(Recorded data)
• • •

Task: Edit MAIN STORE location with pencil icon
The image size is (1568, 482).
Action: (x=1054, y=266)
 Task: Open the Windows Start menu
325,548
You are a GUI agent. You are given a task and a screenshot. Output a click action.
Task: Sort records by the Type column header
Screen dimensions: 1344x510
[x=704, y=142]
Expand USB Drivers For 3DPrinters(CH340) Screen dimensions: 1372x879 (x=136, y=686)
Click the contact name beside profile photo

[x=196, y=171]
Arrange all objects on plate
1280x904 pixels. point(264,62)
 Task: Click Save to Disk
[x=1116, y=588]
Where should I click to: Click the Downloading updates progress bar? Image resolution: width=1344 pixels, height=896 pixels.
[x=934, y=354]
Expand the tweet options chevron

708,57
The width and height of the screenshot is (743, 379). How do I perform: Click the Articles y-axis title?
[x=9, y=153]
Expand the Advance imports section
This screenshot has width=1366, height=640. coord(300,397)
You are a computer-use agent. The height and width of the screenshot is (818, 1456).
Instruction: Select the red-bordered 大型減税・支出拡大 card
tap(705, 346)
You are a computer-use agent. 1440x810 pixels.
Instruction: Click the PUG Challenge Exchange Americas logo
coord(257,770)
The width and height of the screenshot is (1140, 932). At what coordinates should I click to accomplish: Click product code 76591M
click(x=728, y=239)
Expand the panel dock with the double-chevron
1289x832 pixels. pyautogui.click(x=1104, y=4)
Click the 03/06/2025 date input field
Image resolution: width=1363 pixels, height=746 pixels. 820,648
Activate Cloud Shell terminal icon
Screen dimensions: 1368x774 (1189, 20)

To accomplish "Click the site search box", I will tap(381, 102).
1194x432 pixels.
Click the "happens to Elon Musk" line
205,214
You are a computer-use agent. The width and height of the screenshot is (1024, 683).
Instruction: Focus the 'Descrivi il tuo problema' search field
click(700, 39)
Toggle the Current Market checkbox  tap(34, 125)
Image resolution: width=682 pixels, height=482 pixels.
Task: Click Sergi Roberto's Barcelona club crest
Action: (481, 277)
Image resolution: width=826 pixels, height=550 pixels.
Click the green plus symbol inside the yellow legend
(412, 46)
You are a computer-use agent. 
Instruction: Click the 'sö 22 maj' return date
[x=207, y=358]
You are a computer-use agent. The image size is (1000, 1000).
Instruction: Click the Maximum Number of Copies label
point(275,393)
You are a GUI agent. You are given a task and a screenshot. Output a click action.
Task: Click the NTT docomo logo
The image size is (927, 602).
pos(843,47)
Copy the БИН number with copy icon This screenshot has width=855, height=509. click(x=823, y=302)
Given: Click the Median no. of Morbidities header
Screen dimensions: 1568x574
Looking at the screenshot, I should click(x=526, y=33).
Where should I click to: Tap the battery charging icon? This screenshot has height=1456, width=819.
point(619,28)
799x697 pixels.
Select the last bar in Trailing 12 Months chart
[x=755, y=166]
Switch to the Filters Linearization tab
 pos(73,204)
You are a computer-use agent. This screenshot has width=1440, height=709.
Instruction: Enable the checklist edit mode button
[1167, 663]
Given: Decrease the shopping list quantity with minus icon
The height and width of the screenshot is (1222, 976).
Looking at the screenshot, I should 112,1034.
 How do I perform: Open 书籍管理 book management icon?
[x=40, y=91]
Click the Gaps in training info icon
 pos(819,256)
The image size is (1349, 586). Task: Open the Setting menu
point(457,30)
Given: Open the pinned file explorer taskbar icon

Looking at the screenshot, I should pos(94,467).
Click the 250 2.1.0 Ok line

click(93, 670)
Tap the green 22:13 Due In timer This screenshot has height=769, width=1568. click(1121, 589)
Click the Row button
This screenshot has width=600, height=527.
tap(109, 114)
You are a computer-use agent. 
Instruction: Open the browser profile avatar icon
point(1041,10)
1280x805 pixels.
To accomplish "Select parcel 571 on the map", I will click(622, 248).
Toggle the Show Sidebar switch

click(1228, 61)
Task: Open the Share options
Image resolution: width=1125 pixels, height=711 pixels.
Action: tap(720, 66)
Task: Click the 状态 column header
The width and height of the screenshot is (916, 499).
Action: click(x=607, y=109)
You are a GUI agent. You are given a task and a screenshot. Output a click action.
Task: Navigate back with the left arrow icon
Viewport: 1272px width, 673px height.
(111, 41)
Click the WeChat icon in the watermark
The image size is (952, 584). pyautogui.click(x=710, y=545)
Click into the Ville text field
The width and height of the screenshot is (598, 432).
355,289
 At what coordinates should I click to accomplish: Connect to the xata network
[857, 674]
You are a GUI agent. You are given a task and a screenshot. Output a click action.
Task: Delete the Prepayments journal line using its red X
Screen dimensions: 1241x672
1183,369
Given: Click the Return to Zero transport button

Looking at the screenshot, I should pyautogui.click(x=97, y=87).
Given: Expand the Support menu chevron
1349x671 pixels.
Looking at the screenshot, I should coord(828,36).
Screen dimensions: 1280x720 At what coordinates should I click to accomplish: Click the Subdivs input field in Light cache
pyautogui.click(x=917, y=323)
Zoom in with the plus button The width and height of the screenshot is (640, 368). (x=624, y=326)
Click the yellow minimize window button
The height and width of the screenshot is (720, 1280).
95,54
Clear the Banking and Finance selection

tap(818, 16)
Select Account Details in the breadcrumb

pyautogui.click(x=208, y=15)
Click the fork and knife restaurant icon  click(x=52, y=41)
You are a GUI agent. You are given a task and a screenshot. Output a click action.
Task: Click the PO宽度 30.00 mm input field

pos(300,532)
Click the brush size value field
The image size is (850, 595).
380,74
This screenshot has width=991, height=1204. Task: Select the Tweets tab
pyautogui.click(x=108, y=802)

• • •

▶ What you are asked to do: With the line containing "Task: Delete the" as the first and the last line of the data as the final one, copy every line between them exactly, those two included.

▶ Answer for this exercise:
Task: Delete the Prepayments journal line using its red X
Screen dimensions: 1241x672
1183,369
Given: Click the Return to Zero transport button

Looking at the screenshot, I should pyautogui.click(x=97, y=87).
Given: Expand the Support menu chevron
1349x671 pixels.
Looking at the screenshot, I should coord(828,36).
Screen dimensions: 1280x720 At what coordinates should I click to accomplish: Click the Subdivs input field in Light cache
pyautogui.click(x=917, y=323)
Zoom in with the plus button The width and height of the screenshot is (640, 368). (x=624, y=326)
Click the yellow minimize window button
The height and width of the screenshot is (720, 1280).
95,54
Clear the Banking and Finance selection

tap(818, 16)
Select Account Details in the breadcrumb

pyautogui.click(x=208, y=15)
Click the fork and knife restaurant icon  click(x=52, y=41)
You are a GUI agent. You are given a task and a screenshot. Output a click action.
Task: Click the PO宽度 30.00 mm input field

pos(300,532)
Click the brush size value field
The image size is (850, 595).
380,74
This screenshot has width=991, height=1204. Task: Select the Tweets tab
pyautogui.click(x=108, y=802)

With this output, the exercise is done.